In California, a general contractor must file a payment bond on all public works projects over $25,000.  Payment bonds are a form of guarantee ensuring that a subcontractor or supplier will be reimbursed for costs incurred on a public works project, including interest and attorney’s fees if a lawsuit becomes necessary.  In the event a subcontractor or material supplier is not paid for materials furnished or labor supplied and used in a bonded public works project, that subcontractor or supplier has the right to make a claim for payment against the bond, as long as certain requirements (discussed below) are met.  In fact, the issuer of the bond (the surety) becomes liable to an unpaid subcontractor or material supplier (the claimant), immediately upon the non-payment/default by the contractor named in the bond (the principal).  The surety, however, may assert any defense to the claim that is available to the contractor named in the bond (i.e. the claimant’s failure to complete its work.)
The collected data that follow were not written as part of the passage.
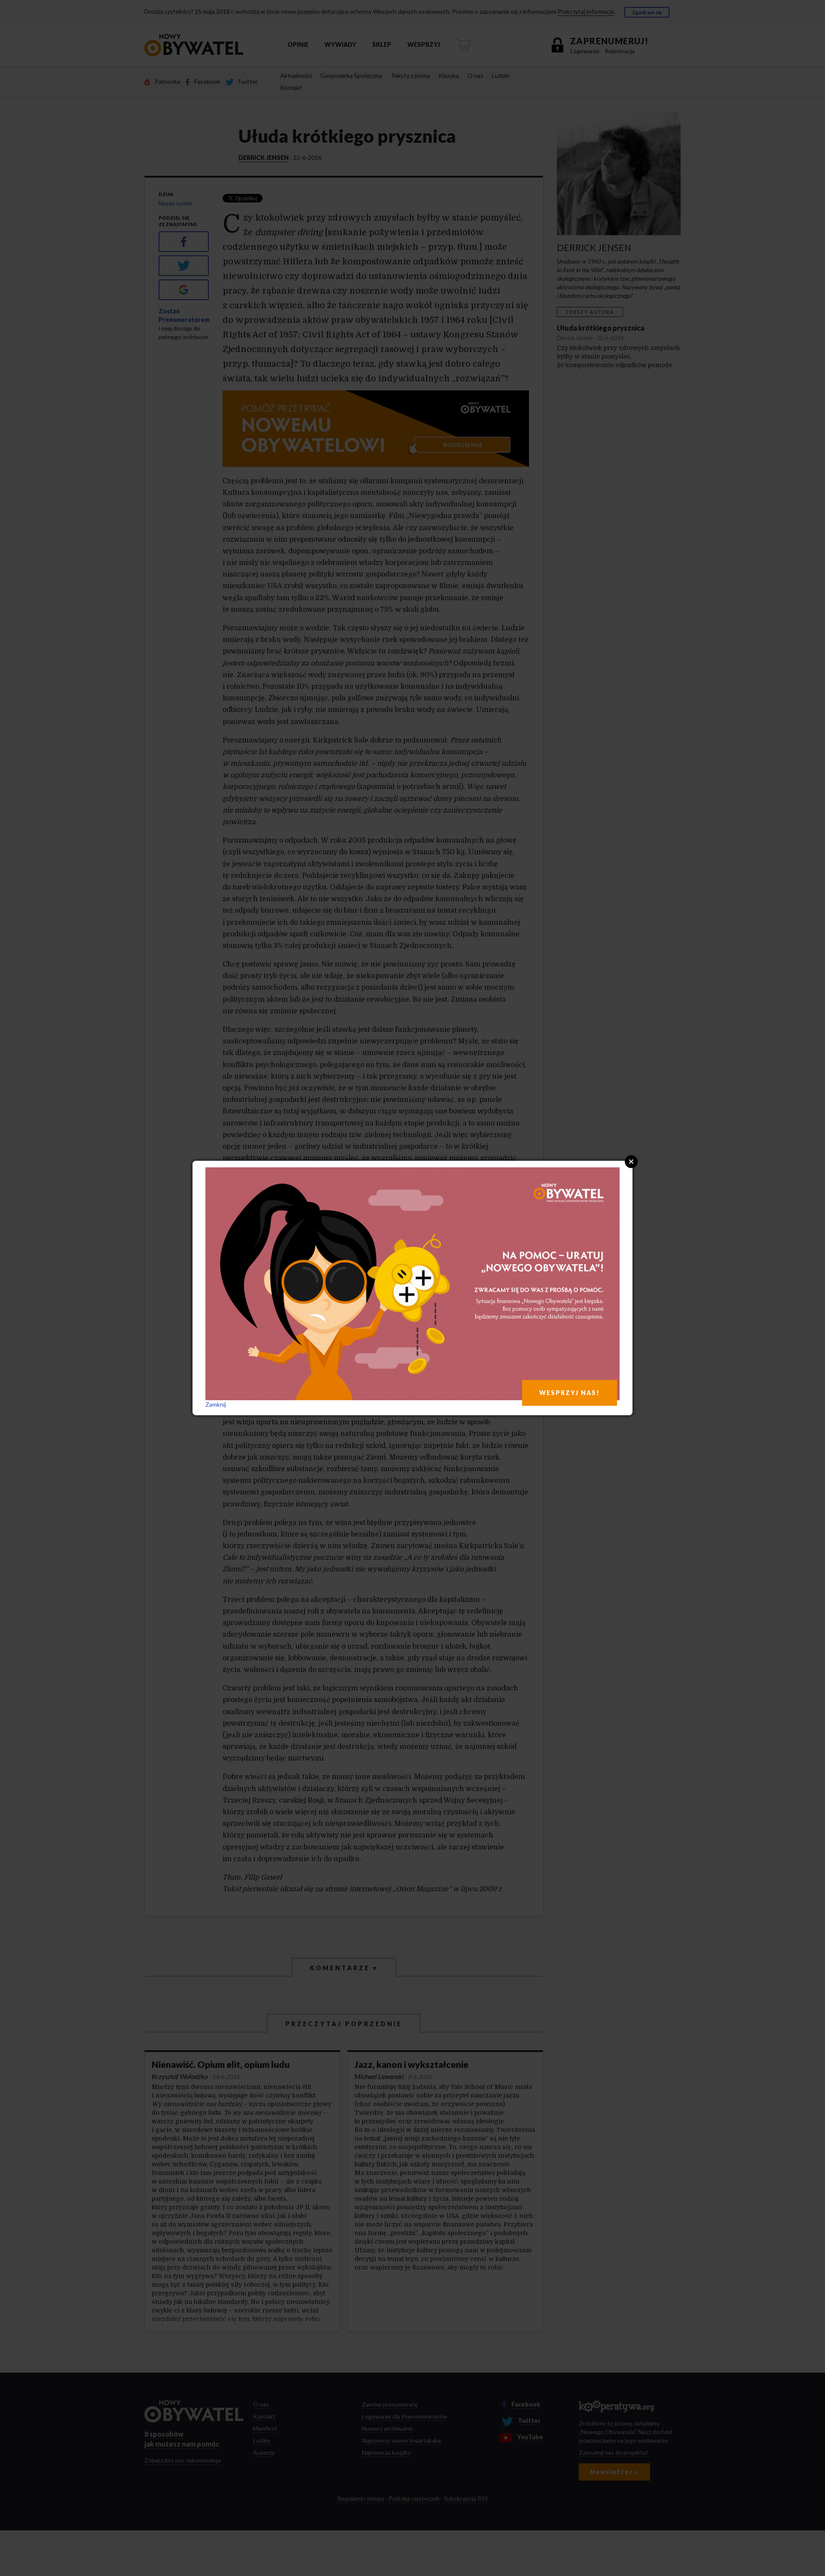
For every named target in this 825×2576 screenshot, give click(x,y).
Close (631, 1161)
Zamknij (215, 1404)
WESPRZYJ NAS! (569, 1392)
To protect its payment bonds rights, a claimant must serve the public entity and the general contractor with a valid preliminary notice.  If a valid preliminary notice was not served, a claim against a payment bond may be made by giving written notice to the principal named in the bond and the issuing surety within fifteen days of the recordation of a notice of completion or, if no notice of completion is recorded, within seventy-five days of the date the project was completed.  Due to changes in the law, beginning January 1, 2012, this remedy is no longer available if the contractor named in the bond was paid for the work performed by the claimant.

In the event the surety denies the claim, or the surety is taking too long to respond to the claim, claimant should file its lawsuit against the surety as follows:
(a) if the public entity records a notice of completion or cessation notice, the lawsuit must be filed thirty (30) days plus six (6) months after the notice is recorded; or
(b) if neither a notice of completion or cessation is filed, the lawsuit must be filed ninety (90) days plus six (6) months.

Thus, payment bonds are one of the best remedies available to claimants on a public works project.  However, to be effective, the subcontractor or supplier must meet the statutory prerequisites for enforcing the payment bond.